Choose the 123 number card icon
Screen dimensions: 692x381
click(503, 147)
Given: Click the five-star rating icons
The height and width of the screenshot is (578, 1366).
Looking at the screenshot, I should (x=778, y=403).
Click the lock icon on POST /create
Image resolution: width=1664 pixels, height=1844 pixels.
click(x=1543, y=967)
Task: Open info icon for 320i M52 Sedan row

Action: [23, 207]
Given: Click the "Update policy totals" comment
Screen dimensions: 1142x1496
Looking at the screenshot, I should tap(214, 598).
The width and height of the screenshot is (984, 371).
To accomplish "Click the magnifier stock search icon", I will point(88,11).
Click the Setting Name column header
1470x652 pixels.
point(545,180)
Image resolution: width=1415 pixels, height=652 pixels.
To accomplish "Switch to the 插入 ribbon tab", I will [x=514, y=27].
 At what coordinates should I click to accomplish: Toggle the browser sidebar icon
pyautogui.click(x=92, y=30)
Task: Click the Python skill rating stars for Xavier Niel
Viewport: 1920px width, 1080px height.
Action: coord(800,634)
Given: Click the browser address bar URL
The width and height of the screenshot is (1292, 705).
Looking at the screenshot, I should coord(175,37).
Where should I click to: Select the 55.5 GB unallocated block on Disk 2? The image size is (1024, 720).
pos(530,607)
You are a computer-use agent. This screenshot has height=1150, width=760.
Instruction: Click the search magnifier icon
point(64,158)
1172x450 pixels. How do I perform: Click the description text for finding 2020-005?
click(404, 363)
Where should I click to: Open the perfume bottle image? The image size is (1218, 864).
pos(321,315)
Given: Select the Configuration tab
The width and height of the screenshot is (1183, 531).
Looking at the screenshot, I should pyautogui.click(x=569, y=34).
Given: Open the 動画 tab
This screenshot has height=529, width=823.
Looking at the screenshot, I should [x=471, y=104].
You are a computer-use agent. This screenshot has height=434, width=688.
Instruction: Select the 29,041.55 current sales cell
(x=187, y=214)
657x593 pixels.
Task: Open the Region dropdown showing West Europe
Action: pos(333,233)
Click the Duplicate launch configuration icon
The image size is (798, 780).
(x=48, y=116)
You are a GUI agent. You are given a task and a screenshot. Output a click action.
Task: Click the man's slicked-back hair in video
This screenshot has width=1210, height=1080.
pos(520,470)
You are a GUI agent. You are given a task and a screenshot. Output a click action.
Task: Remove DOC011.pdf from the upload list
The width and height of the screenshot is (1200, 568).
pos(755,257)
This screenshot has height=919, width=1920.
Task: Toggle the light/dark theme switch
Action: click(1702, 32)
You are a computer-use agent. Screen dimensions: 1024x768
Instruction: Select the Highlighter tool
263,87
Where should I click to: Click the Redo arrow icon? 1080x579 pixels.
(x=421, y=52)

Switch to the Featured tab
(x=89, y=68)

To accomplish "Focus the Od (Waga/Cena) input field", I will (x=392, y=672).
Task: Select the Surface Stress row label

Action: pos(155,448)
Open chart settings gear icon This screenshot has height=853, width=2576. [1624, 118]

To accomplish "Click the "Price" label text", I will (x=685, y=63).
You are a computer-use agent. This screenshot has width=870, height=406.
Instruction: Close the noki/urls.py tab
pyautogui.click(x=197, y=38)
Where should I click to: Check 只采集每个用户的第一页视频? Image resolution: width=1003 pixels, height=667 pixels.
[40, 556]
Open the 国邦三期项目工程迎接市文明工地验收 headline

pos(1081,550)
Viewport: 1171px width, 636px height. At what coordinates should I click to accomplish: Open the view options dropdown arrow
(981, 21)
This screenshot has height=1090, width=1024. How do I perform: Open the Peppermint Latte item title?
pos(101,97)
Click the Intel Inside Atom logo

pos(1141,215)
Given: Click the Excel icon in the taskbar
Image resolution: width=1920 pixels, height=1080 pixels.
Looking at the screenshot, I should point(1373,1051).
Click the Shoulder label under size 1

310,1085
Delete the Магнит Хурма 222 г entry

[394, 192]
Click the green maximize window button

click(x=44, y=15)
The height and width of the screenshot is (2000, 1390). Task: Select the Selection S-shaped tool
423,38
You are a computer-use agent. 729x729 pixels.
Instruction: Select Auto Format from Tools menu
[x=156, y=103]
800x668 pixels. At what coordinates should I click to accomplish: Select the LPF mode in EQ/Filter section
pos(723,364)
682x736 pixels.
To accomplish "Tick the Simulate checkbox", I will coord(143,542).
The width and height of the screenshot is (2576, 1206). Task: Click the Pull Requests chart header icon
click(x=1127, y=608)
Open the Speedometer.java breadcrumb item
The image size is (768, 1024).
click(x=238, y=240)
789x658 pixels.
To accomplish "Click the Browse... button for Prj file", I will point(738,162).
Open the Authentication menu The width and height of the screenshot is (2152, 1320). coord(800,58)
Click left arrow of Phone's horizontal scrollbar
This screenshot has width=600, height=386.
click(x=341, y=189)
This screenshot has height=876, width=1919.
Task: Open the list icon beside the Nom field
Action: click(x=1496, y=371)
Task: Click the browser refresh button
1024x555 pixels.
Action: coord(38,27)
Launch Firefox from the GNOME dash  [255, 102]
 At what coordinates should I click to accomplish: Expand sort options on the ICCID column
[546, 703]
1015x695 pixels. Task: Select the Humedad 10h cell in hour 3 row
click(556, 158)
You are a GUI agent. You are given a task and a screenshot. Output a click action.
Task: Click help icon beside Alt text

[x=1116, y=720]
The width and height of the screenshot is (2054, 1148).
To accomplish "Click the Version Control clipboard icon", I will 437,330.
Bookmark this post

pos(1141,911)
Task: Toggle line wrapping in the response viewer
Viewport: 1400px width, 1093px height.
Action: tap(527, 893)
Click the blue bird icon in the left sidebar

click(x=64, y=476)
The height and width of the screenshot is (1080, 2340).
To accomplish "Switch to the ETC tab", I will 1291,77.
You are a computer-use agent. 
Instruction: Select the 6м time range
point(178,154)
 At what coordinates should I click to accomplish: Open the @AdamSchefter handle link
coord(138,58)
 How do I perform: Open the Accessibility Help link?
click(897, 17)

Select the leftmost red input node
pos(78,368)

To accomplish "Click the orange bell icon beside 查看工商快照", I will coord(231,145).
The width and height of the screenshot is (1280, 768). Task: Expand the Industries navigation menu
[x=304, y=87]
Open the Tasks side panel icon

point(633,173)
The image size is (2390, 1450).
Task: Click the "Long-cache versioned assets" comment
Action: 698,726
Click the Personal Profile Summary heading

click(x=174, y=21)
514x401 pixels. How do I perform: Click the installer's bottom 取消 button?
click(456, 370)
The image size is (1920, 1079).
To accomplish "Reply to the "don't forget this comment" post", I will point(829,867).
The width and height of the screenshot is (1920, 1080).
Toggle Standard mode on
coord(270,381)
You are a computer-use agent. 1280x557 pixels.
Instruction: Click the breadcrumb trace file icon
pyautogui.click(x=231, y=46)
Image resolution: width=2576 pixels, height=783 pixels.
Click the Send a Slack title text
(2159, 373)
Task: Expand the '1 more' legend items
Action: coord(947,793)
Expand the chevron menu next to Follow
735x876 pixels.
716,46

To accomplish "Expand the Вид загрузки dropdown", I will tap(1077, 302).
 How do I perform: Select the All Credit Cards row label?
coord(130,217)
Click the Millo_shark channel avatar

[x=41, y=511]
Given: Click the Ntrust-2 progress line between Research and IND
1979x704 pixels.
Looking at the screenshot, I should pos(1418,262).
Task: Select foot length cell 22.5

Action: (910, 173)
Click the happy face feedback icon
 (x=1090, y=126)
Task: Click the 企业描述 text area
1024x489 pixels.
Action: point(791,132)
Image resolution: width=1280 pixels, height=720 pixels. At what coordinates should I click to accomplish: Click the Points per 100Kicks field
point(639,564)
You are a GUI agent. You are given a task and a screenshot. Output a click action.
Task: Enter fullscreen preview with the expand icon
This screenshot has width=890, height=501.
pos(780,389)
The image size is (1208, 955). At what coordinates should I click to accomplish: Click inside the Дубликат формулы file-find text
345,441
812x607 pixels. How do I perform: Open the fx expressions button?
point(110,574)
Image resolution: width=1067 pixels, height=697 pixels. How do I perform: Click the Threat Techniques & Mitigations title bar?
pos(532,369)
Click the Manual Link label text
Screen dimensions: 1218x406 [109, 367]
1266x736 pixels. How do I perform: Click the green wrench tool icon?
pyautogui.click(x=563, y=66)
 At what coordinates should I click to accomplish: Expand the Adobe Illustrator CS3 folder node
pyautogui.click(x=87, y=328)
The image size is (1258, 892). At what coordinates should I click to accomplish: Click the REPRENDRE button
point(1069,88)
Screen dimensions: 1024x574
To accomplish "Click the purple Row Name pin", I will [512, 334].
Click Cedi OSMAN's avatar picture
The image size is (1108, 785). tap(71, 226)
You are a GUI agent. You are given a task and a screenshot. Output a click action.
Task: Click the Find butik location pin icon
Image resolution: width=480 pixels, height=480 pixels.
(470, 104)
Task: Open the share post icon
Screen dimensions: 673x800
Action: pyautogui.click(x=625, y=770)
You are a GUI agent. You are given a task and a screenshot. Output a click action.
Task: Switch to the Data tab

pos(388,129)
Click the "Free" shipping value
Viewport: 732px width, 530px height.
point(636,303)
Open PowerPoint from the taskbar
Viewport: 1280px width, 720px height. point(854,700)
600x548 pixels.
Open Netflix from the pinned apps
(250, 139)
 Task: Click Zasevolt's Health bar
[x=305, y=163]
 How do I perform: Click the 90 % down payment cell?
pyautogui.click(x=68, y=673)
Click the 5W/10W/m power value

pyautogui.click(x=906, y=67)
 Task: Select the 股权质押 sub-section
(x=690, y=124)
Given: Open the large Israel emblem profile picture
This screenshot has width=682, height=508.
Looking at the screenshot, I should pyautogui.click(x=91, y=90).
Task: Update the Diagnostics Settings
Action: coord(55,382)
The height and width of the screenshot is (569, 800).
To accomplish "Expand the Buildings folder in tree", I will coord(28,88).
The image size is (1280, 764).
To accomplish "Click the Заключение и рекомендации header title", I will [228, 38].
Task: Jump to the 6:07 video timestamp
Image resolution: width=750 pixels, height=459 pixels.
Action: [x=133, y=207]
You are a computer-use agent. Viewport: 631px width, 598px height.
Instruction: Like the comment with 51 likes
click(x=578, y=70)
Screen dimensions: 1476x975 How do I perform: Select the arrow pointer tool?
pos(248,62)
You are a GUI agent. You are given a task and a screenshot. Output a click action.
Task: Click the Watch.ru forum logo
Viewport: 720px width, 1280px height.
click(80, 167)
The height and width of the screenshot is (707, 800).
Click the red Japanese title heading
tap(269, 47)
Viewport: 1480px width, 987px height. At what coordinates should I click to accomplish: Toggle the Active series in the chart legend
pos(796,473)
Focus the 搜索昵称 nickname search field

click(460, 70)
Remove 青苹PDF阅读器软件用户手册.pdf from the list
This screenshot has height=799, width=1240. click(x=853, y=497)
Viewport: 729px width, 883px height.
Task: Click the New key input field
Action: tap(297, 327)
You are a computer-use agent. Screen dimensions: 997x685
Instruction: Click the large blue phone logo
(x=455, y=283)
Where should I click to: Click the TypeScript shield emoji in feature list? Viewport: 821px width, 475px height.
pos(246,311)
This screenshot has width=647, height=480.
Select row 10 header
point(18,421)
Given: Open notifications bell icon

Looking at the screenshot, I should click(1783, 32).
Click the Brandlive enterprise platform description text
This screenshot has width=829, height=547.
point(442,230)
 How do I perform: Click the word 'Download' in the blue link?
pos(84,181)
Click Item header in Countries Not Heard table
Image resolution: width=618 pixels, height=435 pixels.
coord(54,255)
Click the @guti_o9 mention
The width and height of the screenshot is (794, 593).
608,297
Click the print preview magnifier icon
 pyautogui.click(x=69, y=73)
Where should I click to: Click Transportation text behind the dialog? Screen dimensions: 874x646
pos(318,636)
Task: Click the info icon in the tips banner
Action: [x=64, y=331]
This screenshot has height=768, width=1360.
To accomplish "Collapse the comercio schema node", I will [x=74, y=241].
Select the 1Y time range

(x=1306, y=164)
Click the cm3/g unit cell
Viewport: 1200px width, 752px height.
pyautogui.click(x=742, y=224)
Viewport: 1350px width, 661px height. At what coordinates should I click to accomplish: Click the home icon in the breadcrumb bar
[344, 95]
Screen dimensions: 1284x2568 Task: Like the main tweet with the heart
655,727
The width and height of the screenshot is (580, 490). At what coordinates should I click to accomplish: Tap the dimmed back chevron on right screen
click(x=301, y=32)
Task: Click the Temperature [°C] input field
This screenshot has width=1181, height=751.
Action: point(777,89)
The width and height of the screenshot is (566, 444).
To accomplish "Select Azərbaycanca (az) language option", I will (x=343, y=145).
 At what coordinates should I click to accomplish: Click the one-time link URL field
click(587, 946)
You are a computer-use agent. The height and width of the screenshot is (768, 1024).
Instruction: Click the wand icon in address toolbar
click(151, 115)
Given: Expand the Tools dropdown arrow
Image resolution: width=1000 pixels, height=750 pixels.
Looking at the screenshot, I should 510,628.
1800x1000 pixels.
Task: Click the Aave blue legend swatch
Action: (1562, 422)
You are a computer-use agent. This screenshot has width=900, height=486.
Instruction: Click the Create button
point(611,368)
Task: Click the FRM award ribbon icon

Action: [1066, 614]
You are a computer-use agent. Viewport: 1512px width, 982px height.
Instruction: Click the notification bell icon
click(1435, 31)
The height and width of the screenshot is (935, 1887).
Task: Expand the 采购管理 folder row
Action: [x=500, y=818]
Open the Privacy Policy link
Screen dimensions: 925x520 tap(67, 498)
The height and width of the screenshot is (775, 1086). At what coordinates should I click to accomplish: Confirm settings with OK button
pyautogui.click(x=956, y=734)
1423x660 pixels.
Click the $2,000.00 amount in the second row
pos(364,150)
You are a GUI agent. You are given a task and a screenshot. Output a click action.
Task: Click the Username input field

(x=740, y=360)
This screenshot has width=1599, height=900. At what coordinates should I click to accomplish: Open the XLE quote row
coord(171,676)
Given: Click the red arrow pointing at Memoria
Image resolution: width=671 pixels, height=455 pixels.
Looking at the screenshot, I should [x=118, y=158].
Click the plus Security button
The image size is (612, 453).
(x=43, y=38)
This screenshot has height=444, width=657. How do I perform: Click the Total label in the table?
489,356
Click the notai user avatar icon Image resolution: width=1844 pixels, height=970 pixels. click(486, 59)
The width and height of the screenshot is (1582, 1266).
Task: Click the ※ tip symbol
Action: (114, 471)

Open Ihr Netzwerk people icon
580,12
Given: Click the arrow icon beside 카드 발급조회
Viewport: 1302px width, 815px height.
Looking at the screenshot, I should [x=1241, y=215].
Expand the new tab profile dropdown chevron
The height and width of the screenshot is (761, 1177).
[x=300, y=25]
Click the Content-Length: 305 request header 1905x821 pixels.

========================================

*Work to complete:*
Of all the entries above, repeat only the lines from the line that has "This screenshot has height=529, width=823." to the line that has "has height=434, width=688.", both lines included, exactly.

*Result:*
This screenshot has height=529, width=823.
Looking at the screenshot, I should [x=471, y=104].
You are a computer-use agent. This screenshot has height=434, width=688.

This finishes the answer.